Responses to 'Muddiest Part of the Lecture Cards'

(33 respondents out of 64 students in class)

1) General fuzziness about frame dependency, unclear about 3 PRS at end, and related questions. (30 students more or less) You have a lot of company. We will work on this more in recitation. I will make a few comments below and answer a few of the specific questions which I think may be particularly enlightening.

Second, the wind-tunnel model example and the engine sitting on the ground example (they are the same case-- the flow starts out stagnant someplace and moves to a new location with no heat or external work where it stagnates again on a surface -- either the wall of the engine inlet or the model. The two reference frames are the same with no relative motion, therefore the stagnation temperature is the same.) Why didn't the model get hotter just as the skin of the airplane? Isn't it just backwards, air is moving instead of the body? It did get hotter--hotter than the static temperature of the freestream. This is the same thing that happened with the supersonic airplane, except the static temperatures were different. In the wind-tunnel, the freestream flow is very cold (when it is moving at M=2.5). When it is stagnated on the model it reaches its stagnation temperature. The whole process (from stagnated flow in the high pressure cylinders, to moving flow in the pipes and wind-tunnel, and back to stagnated flow on the surface of the wind-tunnel model) can be approximated as adiabatic and there is no external work, and the model and the high pressure cylinders are motionless with respect to one another. Therefore the stagnation temperature is constant. Enthaly (cpT) is just traded for kinetic energy (c^2/2) as the flow accelerates and decelerates. So as the flow moves faster, its static temperature drops. As the flow moves slower, its static temperature increases.

2) So just to clarify, T1 is the temperature I would measure if I placed a thermometer somewhere in space and TT1 is the temperature that the chunk of air attains under the conditions specified by stagnation? (1 student) Sort of. Your statement is correct except for the thermometer part. If you place a thermometer in the flow you always get the stagnation temperature (as long as q and ws are zero) since the flow always stagnates on the surface of the thermometer. However, if you measured the temperature with a non-intrusive laser-based method, you would get T1, the static temperature.

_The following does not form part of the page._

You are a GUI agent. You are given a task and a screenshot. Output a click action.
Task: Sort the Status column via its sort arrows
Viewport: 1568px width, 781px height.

3) After an aircraft wing is heated by passing airflow as the result of stagnation, is there any cooling effect from the lower temperature of the passing airflow as well? (1 student) No the wing reaches the temperature of the fluid which stagnates on its surface (to first approximation, in general there is a small amount of heat transfer to the flow which does not fully stagnate and this changes the surface temperature). Relative to the air in the atmosphere after the airplane flies through, the airflow that doesn't have work put into it (that is outside the viscous boundary layer) retains its stagnation temperature (that of the atmosphere). But the flow that is heated by the passage of the airplane does mix with the flow around it and the temperature wake gradually dissapates through this process of mixing and the process of thermal conduction.